PROBLEM STATEMENT: Where "width" appears in a line of the entries below, that line should be copied.

----- DATA SECTION -----

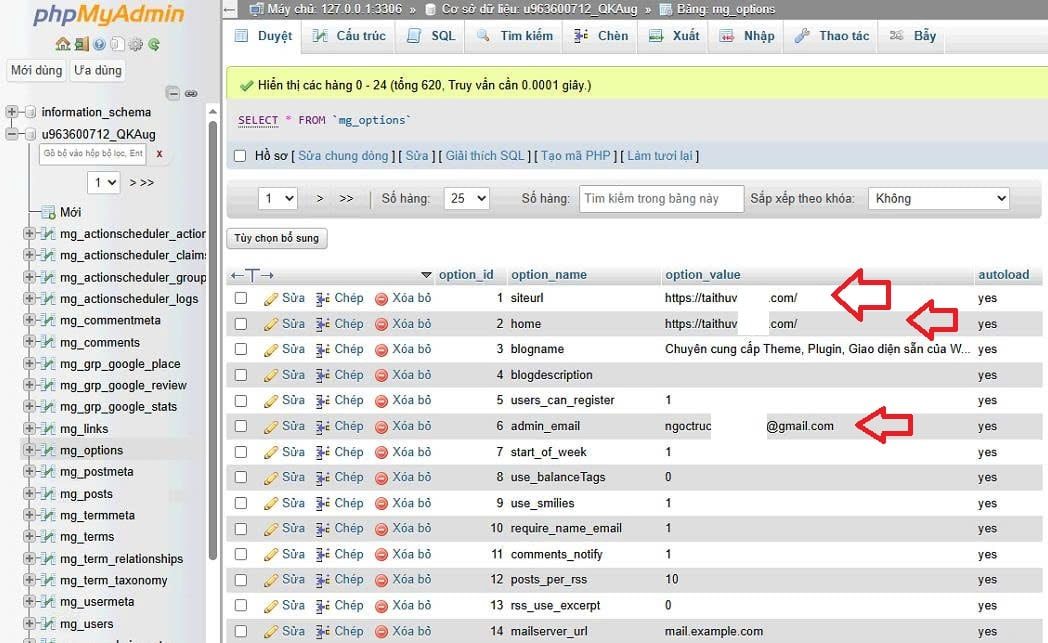The image size is (1048, 643).
Task: Click the link-with-main-panel chain icon
Action: (x=191, y=93)
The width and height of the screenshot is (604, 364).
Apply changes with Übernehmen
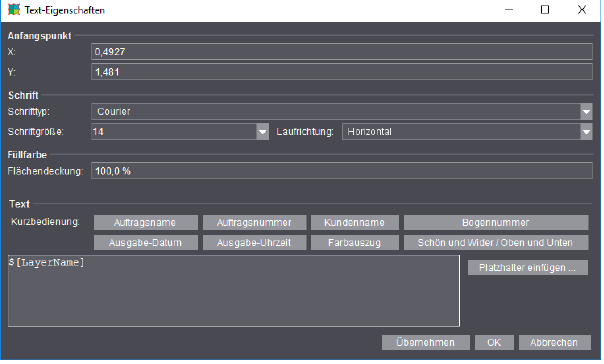(x=426, y=342)
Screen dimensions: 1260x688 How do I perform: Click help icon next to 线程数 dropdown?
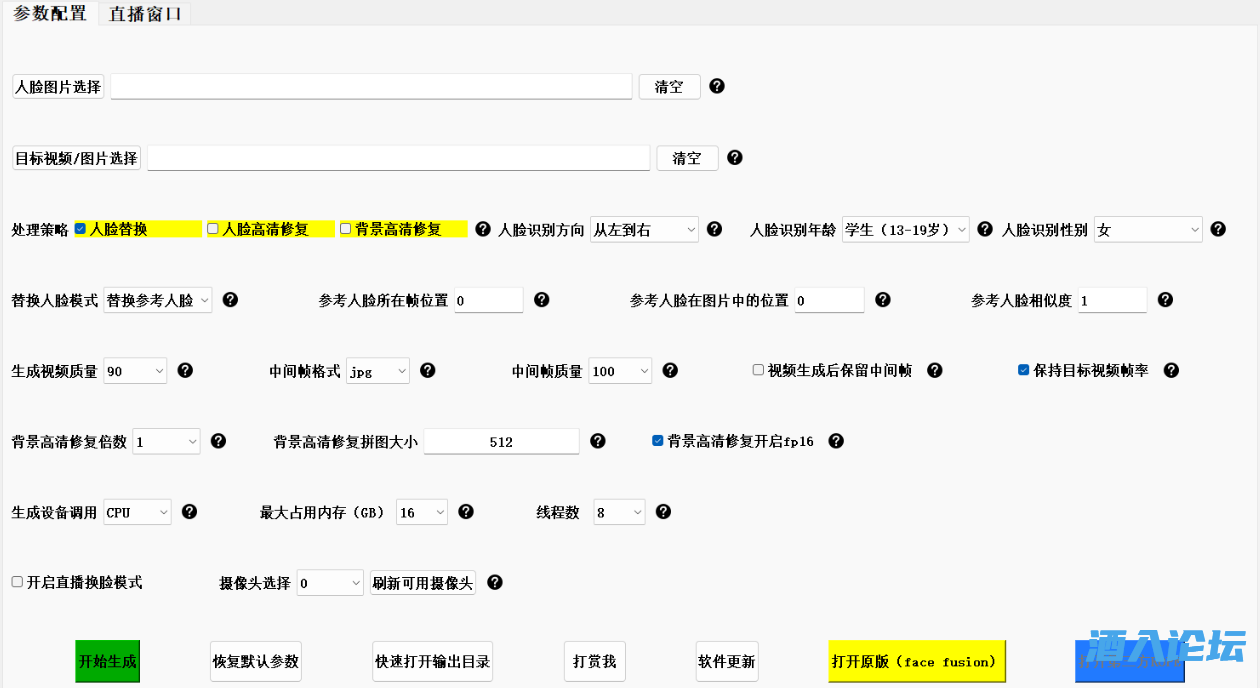click(x=663, y=512)
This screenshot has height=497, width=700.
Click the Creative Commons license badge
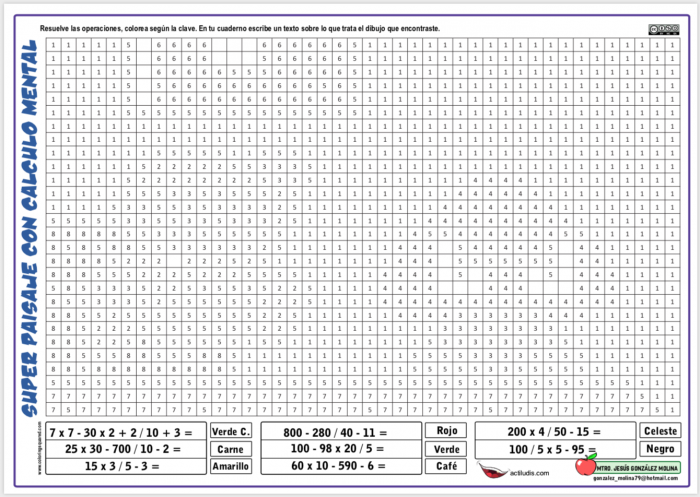(x=662, y=30)

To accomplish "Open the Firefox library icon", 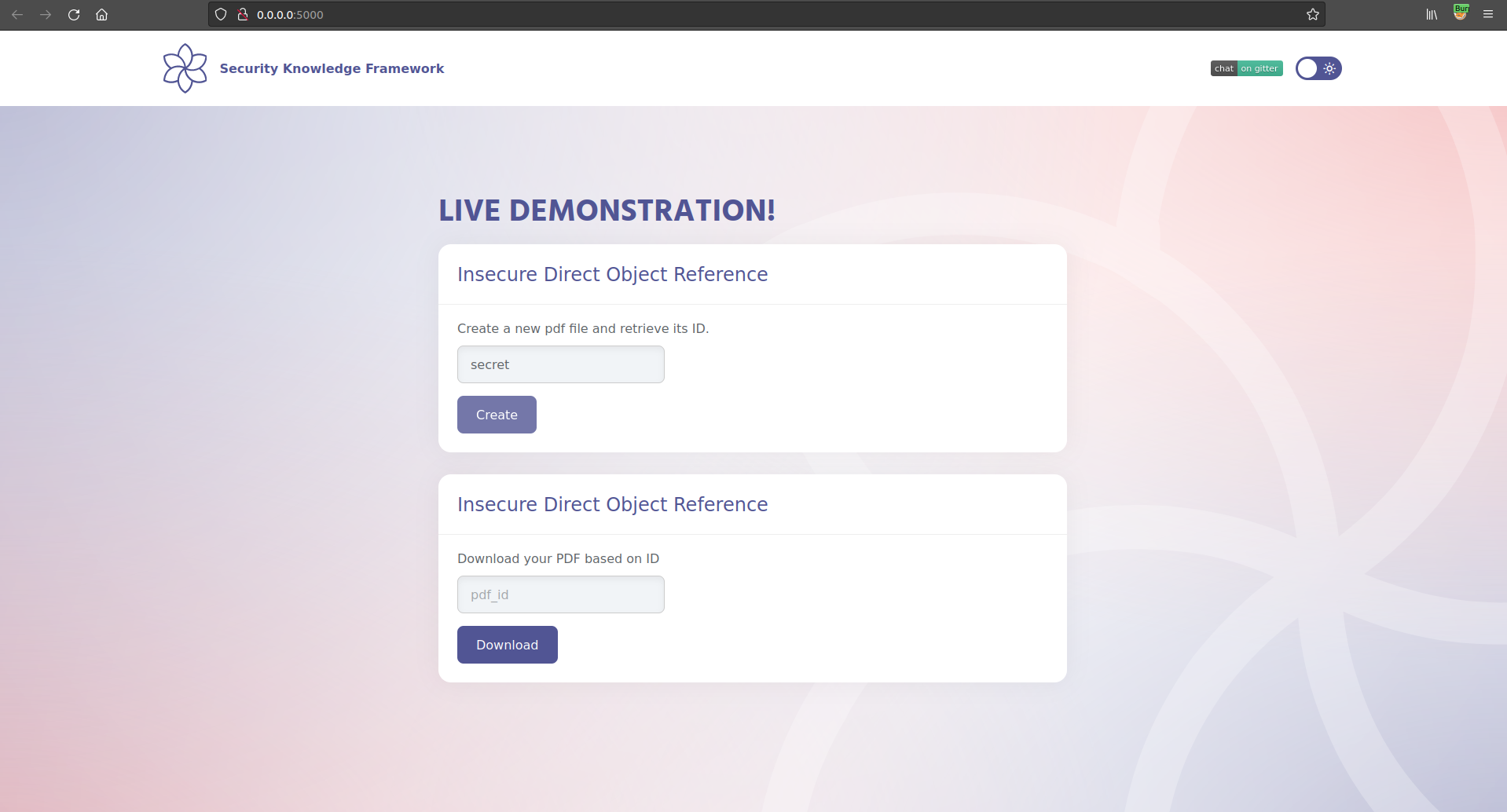I will [x=1432, y=15].
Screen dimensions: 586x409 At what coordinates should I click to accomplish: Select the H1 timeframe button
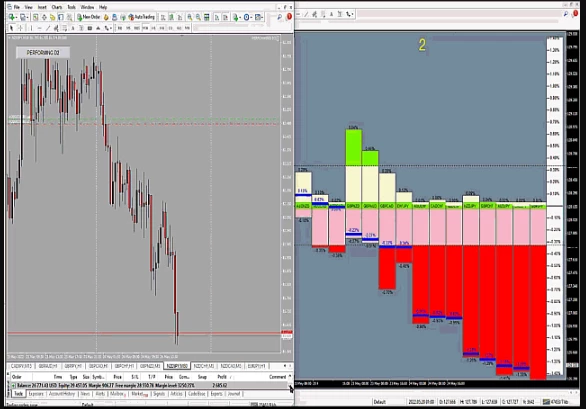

-----

TASK SOLUTION:
The width and height of the screenshot is (604, 364).
This screenshot has height=497, width=700.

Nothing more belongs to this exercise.